Hiring a new vice president of medical affairs and external collaborations may seem like a Band-Aid in the face of all of Northwest’s problems, but it could be a start. The company has recruited Kevin Duffy, Ph.D., for that role, on the strength of his experience working in cancer immunotherapy.
Duffy joins Northwest from Merck, where he spent the last five years working on the anti PD-1 med Keytruda at the director level.
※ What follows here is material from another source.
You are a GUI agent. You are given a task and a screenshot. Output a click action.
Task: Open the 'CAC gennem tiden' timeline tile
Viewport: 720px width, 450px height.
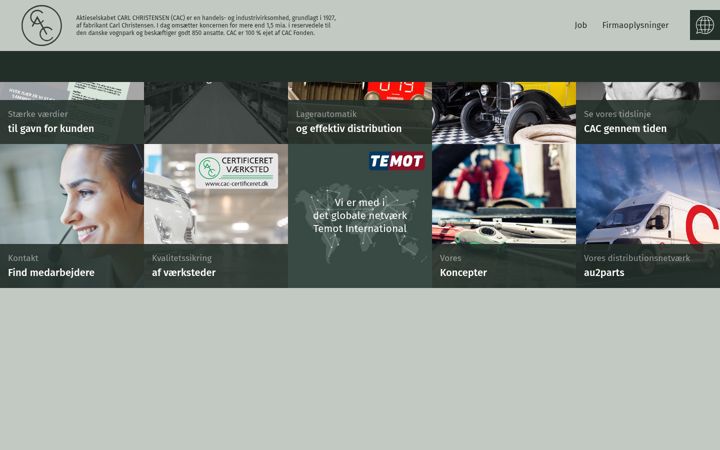(648, 122)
He worked on Keytruda from its beginnings through commercialization, picking up experience with clinical trial designs and strategies and forming a “nationwide network of key opinion leaders in clinical and scientific arenas” along the way, Northwest said in a statement.
He also served as the liaison between medical professionals and Merck’s R&D team for various Keytruda studies, including those in first-line non-small cell lung cancer, metastatic prostate cancer, triple-negative breast cancer and ER-positive, HER2-negative breast cancer.
"Dr. Duffy's experience with immune therapies for cancer and one of the most successful product development programs in the field will be an invaluable addition to our team. We at NW Bio could not be more excited about Dr. Duffy's choice to join us and help realize the broad potential of DCVax,” Powers said in the statement.
It should be noted that Northwest has dragged its feet on DCVax, registering the phase 3 study for its DCVax-L vaccine in 2002 and only reporting interim data from the 300-patient trial in May 2018. When an investor asked in 2017 where the data were, Northwest’s answer, made public in a Securities and Exchange Commission filing, was unsatisfying, saying that it had some of the data but not all from this test before it shut down for the Christmas holidays. And the company was unable to pick right back up after the holidays as its "key management" had been hit with "a major case of the flu."